Chao Wang,Stephan Hasler,Daniel Tanneberg,Felix Ocker,Frank Joublin,Antonello Ceravola,Joerg Deigmoeller,Michael Gienger
DOI: https://doi.org/10.1145/3613905.3651029
2024-04-12
Abstract:This paper presents an innovative large language model (LLM)-based robotic system for enhancing multi-modal human-robot interaction (HRI). Traditional HRI systems relied on complex designs for intent estimation, reasoning, and behavior generation, which were resource-intensive. In contrast, our system empowers researchers and practitioners to regulate robot behavior through three key aspects: providing high-level linguistic guidance, creating "atomic actions" and expressions the robot can use, and offering a set of examples. Implemented on a physical robot, it demonstrates proficiency in adapting to multi-modal inputs and determining the appropriate manner of action to assist humans with its arms, following researchers' defined guidelines. Simultaneously, it coordinates the robot's lid, neck, and ear movements with speech output to produce dynamic, multi-modal expressions. This showcases the system's potential to revolutionize HRI by shifting from conventional, manual state-and-flow design methods to an intuitive, guidance-based, and example-driven approach. Supplementary material can be found at
Robotics,Human-Computer Interaction
What problem does this paper attempt to address?
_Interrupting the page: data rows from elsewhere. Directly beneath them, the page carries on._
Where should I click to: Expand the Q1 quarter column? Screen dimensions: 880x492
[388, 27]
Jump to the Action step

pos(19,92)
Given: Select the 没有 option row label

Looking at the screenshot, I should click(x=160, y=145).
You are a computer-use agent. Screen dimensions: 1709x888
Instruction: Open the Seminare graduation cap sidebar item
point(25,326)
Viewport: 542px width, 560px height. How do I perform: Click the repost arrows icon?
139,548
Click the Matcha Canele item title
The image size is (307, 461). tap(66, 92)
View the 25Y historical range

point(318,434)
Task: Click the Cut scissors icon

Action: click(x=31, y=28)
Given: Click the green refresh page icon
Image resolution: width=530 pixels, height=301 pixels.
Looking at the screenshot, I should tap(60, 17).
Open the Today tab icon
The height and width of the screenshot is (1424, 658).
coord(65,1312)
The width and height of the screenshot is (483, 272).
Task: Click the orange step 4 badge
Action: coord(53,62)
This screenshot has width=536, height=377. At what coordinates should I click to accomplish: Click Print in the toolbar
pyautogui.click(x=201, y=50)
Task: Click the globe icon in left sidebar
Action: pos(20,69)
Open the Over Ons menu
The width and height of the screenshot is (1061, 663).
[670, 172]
The paper aims to address several key issues in multimodal Human-Robot Interaction (HRI). Traditional HRI systems rely on complex designs for intent estimation, reasoning, and behavior generation, which consume significant resources. The paper proposes an innovative Large Language Model (LLM)-driven robotic system to enhance multimodal HRI. Specifically, the system achieves this through the following three key aspects: 1. **High-level Language Guidance**: Researchers and practitioners can provide high-level guidance through natural language. 2. **Atomic Actions and Expressions**: Define "atomic" actions and expressions that the robot can use. 3. **Example Set**: Provide a set of examples to assist the robot's behavior. The system is capable of running on physical robots, demonstrating the ability to adapt to multimodal inputs and determine appropriate actions to assist humans. Additionally, it can coordinate the movements of the robot's lid, neck, and ears with speech output, resulting in dynamic multimodal expressions. This system showcases the potential to transform traditional manual state flow design methods into intuitive guidance and example-driven approaches, thereby revolutionizing the field of human-robot interaction.